• [Document excerpt]:
####################

Titles go MIA all the time, the state dept of motor vehicles or the county tax assessor (which does this depends on the state) can re-issue you a title for a smallish fee. It could take a few weeks, you usually have to have a copy of the drivers license or other ID mailed in to get this done. Have it mailed to you and have it read in her name but at your address. I've found mail to the NH gets lost.

How is your mom's co-pay from SS or other retirement paid to the NH?

Does she still get the checks and deposited into her bank account and you pay them or does the NH get them? In every state, a Medicaid paid resident at a NH has a "personal care monthly allowance". I think the $ depends on the state. My mom is in a Texas NH, Texas has the allowance at $ 60.00 per month. Some states have it kinda low...about $ 30/35 a mo. Now I write a ck to the NH for the total income she receives every month less $ 60.00. The $60 a month stays in her account and builds up. About every 3 months, I take her to get a cut & perm & sometimes a facial and use the built up allowance to pay for that. The allowance needs to be used on them or anything they own. So you could use her allowance to pay for her auto insurance or pay for a portion of the insurance and you pay the rest.

####################

• [What to work on]:
a - According to the post about nursing home finances, how much is the monthly personal care allowance in Texas?
b - Copy word for word from the post about nursing home finances everything from "Titles go MIA" down to "NH gets lost.".

• [Source data]:
####################

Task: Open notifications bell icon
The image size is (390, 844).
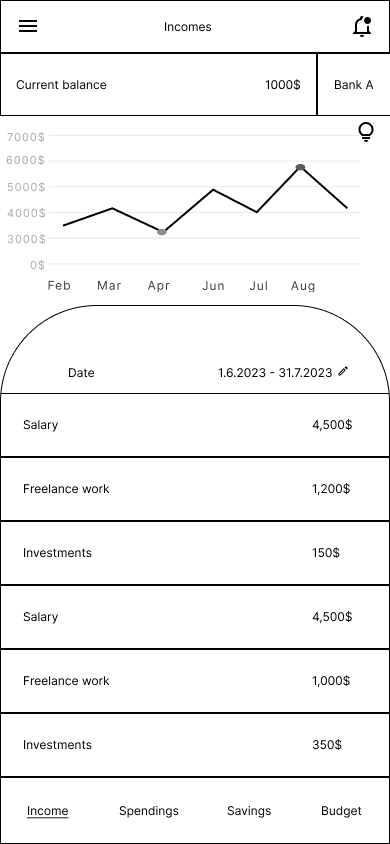Action: coord(363,26)
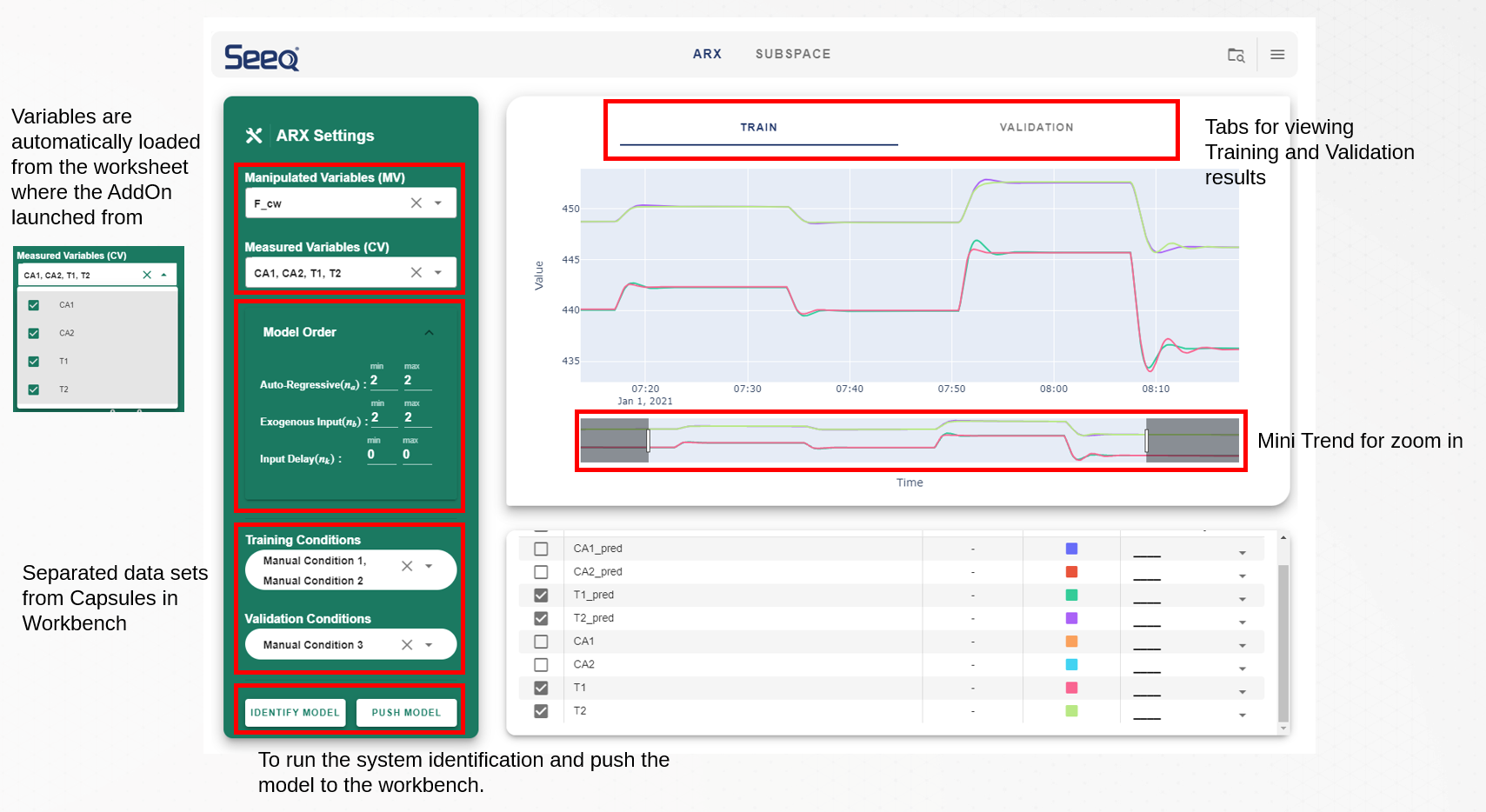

####################

• [Outputs in order]:
a - $60.00 per month.

b -
Titles go MIA all the time, the state dept of motor vehicles or the county tax assessor (which does this depends on the state) can re-issue you a title for a smallish fee. It could take a few weeks, you usually have to have a copy of the drivers license or other ID mailed in to get this done. Have it mailed to you and have it read in her name but at your address. I've found mail to the NH gets lost.